Covent Garden Theatre Opens
The theatre now standing on the Covent Garden site is the third in its line – the previous two having been destroyed by fires in 1808 and 1856, such losses not being uncommon in British theatrical history.
Finance for the first theatre came fittingly enough from the success of John Gay ’s Beggar’s Opera, commissioned by the actor-manager of the Duke’s Company, John Rich. That piece had enjoyed a long and profitable run at the company’s previous home, the Lincoln’s Inn Theatre – helped doubtless by the fact that the company was one of only two officially sanctioned per letters patent given by Charles II to perform dramas in London (their rival company being based at Drury Lane ).
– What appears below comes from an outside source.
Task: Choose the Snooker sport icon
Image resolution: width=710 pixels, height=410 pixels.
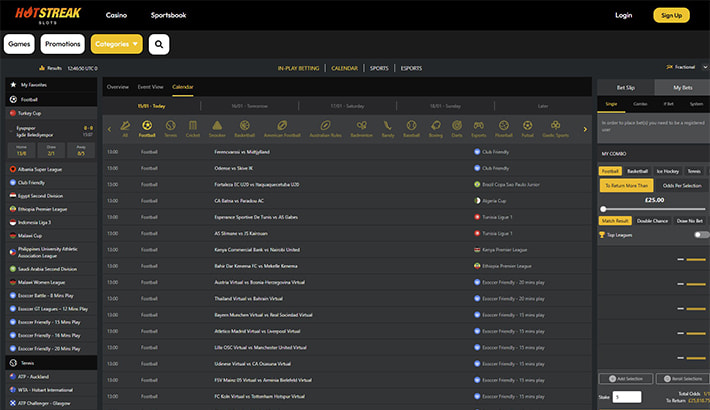Action: [216, 128]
Edward Shepherd designed the new building, whose site was at that time an unusual mixture of Inigo Jones ’s piazza and church built 100 years previously where an old convent garden had once stood, and the fruit and vegetable market, an incongruous blend that with some changes remained until the latter part of the 20th century.
Rich put on Congreve ’s The Way of the World for the opening night, not a bad choice by way of a crowd-pleaser, but his colleagues didn’t wait for the audience’s verdict, carrying their chief in triumph into the theatre before the play began. They were proved right; the place succeeded, soon Handel debuting many of his operas there, the roots of the current theatre’s use.